WHAT YOU NEED TO DO = Every record below is to be reproduced exactly.

DATA PROVIDED =

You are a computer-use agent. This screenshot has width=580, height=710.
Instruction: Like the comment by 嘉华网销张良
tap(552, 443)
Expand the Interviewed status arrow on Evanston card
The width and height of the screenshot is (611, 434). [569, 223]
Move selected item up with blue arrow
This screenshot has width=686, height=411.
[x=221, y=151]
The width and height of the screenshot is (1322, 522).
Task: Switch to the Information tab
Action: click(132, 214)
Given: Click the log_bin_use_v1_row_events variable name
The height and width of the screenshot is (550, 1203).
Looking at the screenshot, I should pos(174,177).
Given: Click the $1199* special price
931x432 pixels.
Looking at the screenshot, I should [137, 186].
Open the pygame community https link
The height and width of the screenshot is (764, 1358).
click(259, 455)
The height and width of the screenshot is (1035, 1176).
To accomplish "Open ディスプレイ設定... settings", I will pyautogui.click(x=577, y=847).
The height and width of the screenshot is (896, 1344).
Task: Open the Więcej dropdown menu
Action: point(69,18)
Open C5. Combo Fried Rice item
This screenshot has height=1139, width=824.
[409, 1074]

SOLUTION TO THE EXERCISE =
You are a computer-use agent. This screenshot has width=580, height=710.
Instruction: Like the comment by 嘉华网销张良
tap(552, 443)
Expand the Interviewed status arrow on Evanston card
The width and height of the screenshot is (611, 434). [569, 223]
Move selected item up with blue arrow
This screenshot has width=686, height=411.
[x=221, y=151]
The width and height of the screenshot is (1322, 522).
Task: Switch to the Information tab
Action: click(132, 214)
Given: Click the log_bin_use_v1_row_events variable name
The height and width of the screenshot is (550, 1203).
Looking at the screenshot, I should pos(174,177).
Given: Click the $1199* special price
931x432 pixels.
Looking at the screenshot, I should [137, 186].
Open the pygame community https link
The height and width of the screenshot is (764, 1358).
click(259, 455)
The height and width of the screenshot is (1035, 1176).
To accomplish "Open ディスプレイ設定... settings", I will pyautogui.click(x=577, y=847).
The height and width of the screenshot is (896, 1344).
Task: Open the Więcej dropdown menu
Action: point(69,18)
Open C5. Combo Fried Rice item
This screenshot has height=1139, width=824.
[409, 1074]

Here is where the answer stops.